Records from a data source

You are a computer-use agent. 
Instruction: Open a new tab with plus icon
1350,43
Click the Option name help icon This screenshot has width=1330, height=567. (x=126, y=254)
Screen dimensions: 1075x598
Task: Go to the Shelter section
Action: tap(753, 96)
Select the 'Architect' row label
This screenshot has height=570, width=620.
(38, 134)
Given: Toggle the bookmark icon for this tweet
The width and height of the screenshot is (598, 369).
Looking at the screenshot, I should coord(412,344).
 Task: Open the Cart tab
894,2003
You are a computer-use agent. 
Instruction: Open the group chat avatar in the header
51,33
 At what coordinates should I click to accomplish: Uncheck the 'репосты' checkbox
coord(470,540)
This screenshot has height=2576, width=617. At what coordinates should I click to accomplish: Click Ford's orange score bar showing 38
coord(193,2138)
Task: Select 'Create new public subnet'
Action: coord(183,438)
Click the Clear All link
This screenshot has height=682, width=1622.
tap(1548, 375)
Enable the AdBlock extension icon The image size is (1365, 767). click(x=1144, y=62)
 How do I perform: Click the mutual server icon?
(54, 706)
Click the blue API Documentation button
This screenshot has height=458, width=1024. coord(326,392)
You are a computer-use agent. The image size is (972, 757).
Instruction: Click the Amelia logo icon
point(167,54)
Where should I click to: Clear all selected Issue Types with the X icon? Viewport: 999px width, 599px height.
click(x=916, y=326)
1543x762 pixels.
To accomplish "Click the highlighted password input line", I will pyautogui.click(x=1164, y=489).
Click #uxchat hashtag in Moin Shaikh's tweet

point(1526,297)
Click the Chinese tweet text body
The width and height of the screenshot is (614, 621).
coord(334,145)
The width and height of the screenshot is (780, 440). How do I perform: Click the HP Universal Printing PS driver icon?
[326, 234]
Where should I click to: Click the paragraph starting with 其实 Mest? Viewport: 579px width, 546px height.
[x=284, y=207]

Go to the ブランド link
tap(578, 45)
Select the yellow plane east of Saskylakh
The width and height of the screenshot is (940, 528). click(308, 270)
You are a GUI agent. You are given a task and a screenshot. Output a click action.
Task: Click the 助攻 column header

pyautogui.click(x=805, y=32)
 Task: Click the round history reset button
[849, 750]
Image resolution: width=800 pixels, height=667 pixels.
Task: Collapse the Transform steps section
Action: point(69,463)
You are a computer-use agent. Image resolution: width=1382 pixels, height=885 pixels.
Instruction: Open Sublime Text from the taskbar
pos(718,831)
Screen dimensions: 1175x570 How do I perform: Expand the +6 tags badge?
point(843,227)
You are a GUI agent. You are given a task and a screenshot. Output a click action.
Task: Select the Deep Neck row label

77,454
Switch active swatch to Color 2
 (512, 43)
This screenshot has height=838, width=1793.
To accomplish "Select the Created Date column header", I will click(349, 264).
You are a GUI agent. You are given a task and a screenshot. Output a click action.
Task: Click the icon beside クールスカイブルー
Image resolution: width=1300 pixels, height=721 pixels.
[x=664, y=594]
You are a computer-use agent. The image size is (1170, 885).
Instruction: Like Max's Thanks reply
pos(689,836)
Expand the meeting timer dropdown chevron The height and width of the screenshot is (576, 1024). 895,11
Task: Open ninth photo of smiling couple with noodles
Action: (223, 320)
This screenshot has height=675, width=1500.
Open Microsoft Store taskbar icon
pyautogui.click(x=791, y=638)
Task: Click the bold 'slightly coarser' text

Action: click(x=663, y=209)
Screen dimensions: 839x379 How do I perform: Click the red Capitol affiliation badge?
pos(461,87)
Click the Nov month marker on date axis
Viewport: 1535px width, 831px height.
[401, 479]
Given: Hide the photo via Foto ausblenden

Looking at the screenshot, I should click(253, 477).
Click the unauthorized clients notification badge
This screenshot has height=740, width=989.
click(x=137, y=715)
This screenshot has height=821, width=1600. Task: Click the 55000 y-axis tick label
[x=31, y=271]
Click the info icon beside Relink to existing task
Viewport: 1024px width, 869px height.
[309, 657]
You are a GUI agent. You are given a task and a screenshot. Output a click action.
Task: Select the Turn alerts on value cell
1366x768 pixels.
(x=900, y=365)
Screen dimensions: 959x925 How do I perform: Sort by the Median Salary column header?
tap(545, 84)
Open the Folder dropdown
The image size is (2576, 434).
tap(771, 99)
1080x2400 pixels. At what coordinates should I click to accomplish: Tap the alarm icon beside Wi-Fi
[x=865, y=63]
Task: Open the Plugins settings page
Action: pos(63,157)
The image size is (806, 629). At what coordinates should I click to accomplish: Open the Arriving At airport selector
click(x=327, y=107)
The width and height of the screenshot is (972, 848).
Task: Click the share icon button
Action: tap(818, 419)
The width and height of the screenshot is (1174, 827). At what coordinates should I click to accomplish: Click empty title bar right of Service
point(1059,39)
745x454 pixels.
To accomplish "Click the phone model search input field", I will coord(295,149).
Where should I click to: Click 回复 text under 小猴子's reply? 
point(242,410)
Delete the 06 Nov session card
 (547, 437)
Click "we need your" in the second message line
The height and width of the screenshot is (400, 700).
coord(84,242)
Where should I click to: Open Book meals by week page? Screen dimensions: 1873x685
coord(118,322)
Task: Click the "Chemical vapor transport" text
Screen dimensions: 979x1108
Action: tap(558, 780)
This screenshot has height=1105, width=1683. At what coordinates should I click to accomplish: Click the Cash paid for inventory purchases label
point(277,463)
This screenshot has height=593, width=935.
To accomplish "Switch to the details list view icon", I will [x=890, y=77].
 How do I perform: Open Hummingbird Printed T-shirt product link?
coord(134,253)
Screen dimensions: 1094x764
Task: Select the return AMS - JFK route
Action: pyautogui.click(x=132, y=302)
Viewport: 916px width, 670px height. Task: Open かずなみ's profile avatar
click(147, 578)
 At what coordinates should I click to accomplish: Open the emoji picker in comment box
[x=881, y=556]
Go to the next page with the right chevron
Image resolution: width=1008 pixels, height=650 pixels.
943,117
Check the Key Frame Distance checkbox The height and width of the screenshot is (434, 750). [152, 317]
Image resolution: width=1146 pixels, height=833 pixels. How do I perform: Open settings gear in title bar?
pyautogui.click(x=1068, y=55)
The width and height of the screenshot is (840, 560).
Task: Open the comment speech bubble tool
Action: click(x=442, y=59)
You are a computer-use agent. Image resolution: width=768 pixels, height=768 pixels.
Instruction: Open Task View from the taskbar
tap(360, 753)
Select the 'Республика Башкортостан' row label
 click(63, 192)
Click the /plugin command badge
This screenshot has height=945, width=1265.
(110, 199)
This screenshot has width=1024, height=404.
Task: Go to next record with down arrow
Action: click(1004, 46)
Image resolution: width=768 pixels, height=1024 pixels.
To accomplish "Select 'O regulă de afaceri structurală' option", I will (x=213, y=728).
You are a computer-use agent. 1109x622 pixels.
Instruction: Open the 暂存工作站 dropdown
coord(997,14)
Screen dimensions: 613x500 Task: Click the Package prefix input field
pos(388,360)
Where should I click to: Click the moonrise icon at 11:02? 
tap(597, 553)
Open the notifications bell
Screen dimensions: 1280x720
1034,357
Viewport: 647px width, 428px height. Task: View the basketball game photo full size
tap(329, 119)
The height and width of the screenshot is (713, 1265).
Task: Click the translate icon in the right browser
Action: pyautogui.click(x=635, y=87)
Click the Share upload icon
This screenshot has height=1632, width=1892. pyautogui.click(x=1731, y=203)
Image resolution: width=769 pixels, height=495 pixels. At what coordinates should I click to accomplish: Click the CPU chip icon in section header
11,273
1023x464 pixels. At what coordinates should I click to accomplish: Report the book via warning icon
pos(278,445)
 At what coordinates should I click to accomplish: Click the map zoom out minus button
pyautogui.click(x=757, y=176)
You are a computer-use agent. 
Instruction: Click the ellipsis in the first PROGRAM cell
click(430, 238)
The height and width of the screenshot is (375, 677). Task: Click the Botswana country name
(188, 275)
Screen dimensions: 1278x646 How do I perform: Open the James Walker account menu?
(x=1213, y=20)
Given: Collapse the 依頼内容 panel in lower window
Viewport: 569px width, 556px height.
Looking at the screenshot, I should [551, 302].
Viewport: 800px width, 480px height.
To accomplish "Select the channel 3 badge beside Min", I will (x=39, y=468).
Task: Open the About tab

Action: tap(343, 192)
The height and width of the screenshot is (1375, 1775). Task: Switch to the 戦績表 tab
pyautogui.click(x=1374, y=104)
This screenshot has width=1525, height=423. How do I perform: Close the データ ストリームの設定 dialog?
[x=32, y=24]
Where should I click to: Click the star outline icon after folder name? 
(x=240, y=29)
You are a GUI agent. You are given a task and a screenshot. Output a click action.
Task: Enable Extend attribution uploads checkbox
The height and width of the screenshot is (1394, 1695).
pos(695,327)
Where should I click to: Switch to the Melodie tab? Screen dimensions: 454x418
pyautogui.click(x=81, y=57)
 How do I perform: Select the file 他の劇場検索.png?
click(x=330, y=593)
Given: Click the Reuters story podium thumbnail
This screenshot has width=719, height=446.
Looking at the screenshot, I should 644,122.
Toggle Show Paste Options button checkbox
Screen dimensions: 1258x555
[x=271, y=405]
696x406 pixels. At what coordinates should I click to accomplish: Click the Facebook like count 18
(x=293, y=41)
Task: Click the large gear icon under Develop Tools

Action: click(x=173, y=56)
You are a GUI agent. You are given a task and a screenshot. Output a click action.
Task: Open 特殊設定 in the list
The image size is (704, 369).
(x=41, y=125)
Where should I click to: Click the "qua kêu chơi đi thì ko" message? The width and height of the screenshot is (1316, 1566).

**Aim of the exercise**:
Repeat the entries above exactly, beginning at their first line and ending with the line that contains "Click the Clear All link", with nothing added.

**Your solution**:
You are a computer-use agent. 
Instruction: Open a new tab with plus icon
1350,43
Click the Option name help icon This screenshot has width=1330, height=567. (x=126, y=254)
Screen dimensions: 1075x598
Task: Go to the Shelter section
Action: tap(753, 96)
Select the 'Architect' row label
This screenshot has height=570, width=620.
(38, 134)
Given: Toggle the bookmark icon for this tweet
The width and height of the screenshot is (598, 369).
Looking at the screenshot, I should coord(412,344).
 Task: Open the Cart tab
894,2003
You are a computer-use agent. 
Instruction: Open the group chat avatar in the header
51,33
 At what coordinates should I click to accomplish: Uncheck the 'репосты' checkbox
coord(470,540)
This screenshot has height=2576, width=617. At what coordinates should I click to accomplish: Click Ford's orange score bar showing 38
coord(193,2138)
Task: Select 'Create new public subnet'
Action: coord(183,438)
Click the Clear All link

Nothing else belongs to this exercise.